What Is the Difference Between Single End Read and Double Ended Read

Cast your minds back a few years..

Plenty of success stories with microarrays

Why exercise sequencing?

Microarrays vs sequencing

Probe design issues with microarrays
- 'Dorian Gray issue' http://world wide web.biomedcentral.com/1471-2105/5/111
- '…mappings are frozen, as a Dorian Grey-like syndrome: the credible eternal youth of the mapping does not reflect that somewhere the 'motion-picture show of it' decays'
Sequencing data are 'future proof'
- if a new genome version comes along, just re-align the data!
- tin catch published-data from public repositories and re-marshal to your own choice of genome / transcripts and aligner
Limited number of novel findings from microarrays
- can't discover what you're not looking for!
Genome coverage
- some areas of genome are problematic to design probes for
Fusion genes, re-arrangements and complex events
- not possible with microarray technology
Maturity of analysis techniques
- on the other hand, assay methods and workflows for microarrays are well-established
- until recently…

What did we learn from arrays?

Experimental Blueprint; despite this fancy new technolgy, if we don't design the experiments properly we won't go meaningful conclusions
Quality assessment; Aye, NGS experiments can even so become wrong!
Normalisation; NGS data come with their own set of biases and fault that demand to be accounted for
Reproducibility: this is a good thing
Plenty of tools and workflows were established.
Don't forget most arrays; the data are all out there somewhere waiting to be discovered and explored
- e.g. repositive.io platform for browse multiple repositories for data for a particular condition

Illumina sequencing overview*

This video gives an overview of the 'sequencing-past-synthesis' approach used by Illumina. Other companies will have different techniques, simply Illumina is probably the most-pop sequencing technology out there. For most of what we will discuss, it won't actually affair how your samples were sequenced.

* Other sequencing technologies are bachelor

Illumina sequencing

Images from:- http://world wide web.illumina.com/content/dam/illumina-marketing/documents/products/illumina_sequencing_introduction.pdf

A library is prepared by breaking the DNA of involvement into shorter, single-strand fragments. Adapters are each added to each finish of the fragments. A flow-cell has already been prepared to have a "lawn" of sequences that are complementary to the adapters.
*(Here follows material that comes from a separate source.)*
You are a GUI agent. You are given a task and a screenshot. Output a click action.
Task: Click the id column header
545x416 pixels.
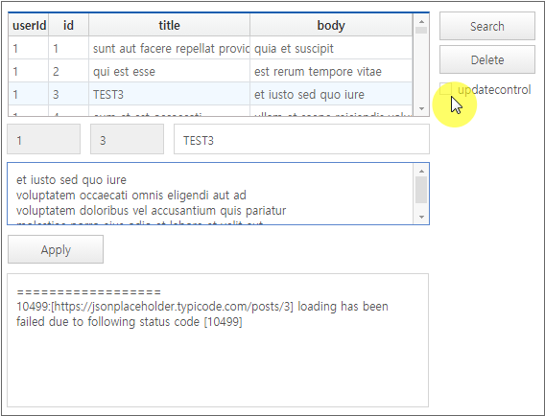point(68,25)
Bridge amplification forms clusters of identical fragments on the flow-cell surface. This is required every bit we're going to be taking images of the catamenia-cell and need many copies of each fragment so that nosotros get a decent signal. However, every bit we'll run into later on, this can introduce errors.

The construction of a sequencing reads involves adding a single, terminated, DNA base (each given a distinct flourescent label) 1 at a time, simulataneously across the whole menstruum-prison cell, and taking an image.

So, we try adding an "A" with a ruby label and take an image

and then a "T" with a green, and take another epitome

Analysis of the images can determine which base was succesfully incorporated to each fragment.

The process of added each base repeats for the next cycle, and so-on for "Northward" cycles. east.g. 100 times for a 100-base of operations sequence.

Although this procedure is loftier-optimised and refined, the sheer number of reactions being performed means that errors are inevitable. The signal from a particular cluster could be affected by interference from its neighbours

Or sometimes nosotros get a scrap over-excited and add together too many bases

Therefore the identification of bases comes with some degree of dubiousness which nosotros must capture. This doubt can be incorporated into our analysis, every bit nosotros will see afterwards.

Image processing

Sequencing produces high-resolution .TIFF images; not unlike microarray data
100 tiles per lane, 8 lanes per flow cell, 100 cycles
4 images (A,M,C,T) per tile per cycle = 320,000 images
Each .TIFF image ~ 7Mb = two,240,000 Mb of data (2.24TB)

Base-calling

"Bustard"

"Uses cluster intensities and racket estimate to output the sequence of bases read from each cluster, along with a confidence level for each base."
- http://openwetware.org/wiki/BioMicroCenter:IlluminaDataPipeline
Y'all volition never have to do this
- In fact, the TIFF images are deleted by the instrument on-the-wing

Raw reads

The most basic file type y'all will see is probably going to be fastq
- Data in public-repositories (e.g. Short Read Archive, GEO) tend to exist in this format
This represents all sequences created after imaging process
- No idea at this stage whether the sequences will align or not
No standard file extension. .fq, .fastq, .sequence.txt
Essentially they are text files
- Can be manipulated with standard unix tools; e.g. true cat, caput, grep, more than, less
They tin can be compressed and appear as .fq.gz
Same format regardless of sequencing protocol (i.e. RNA-seq, ChIP-seq, Dna-seq etc)
Each sequence is described over four lines
For paired-terminate data you get two files
- they should accept the aforementioned number of lines
- the sequences should exist in the same order

We don't demand any special software to view these, but comport in heed there tin be ~ 250 Million reads (sequences) per Hi-Seq lane. Then using Word or Notepad is probably not a peachy idea.

An example .fastq file has been provided for you in the binder /data/test. If you are curious how this fastq file was generated, you can see the Appendix for details.

We tin launch the CRUK Docker from the Desktop and navigate to the directory containing the files using the cd control

You don't need to blazon the full path. Start typing and apply the Tab key to automobile-complete

              cd /data/test

If we wanted to check the directory we are currently looking at, we can employ the pwd command.

pwd

The ls command will listing all the files in this directory

ls

Bold the files are present, we can print the first few lines using the standard unix command head

We fix the argument -n 12 to print the first 12 lines of the file sample.fq1

              head -n 12 sample.fq1

The unix command wc can count the number of lines in a file with the pick -l

              wc -l sample.fq1

What would y'all type to print the first 12 lines of sample.fq2?

Fastq sequence names

The name of a sequence is unique and can encode some useful information. e.g.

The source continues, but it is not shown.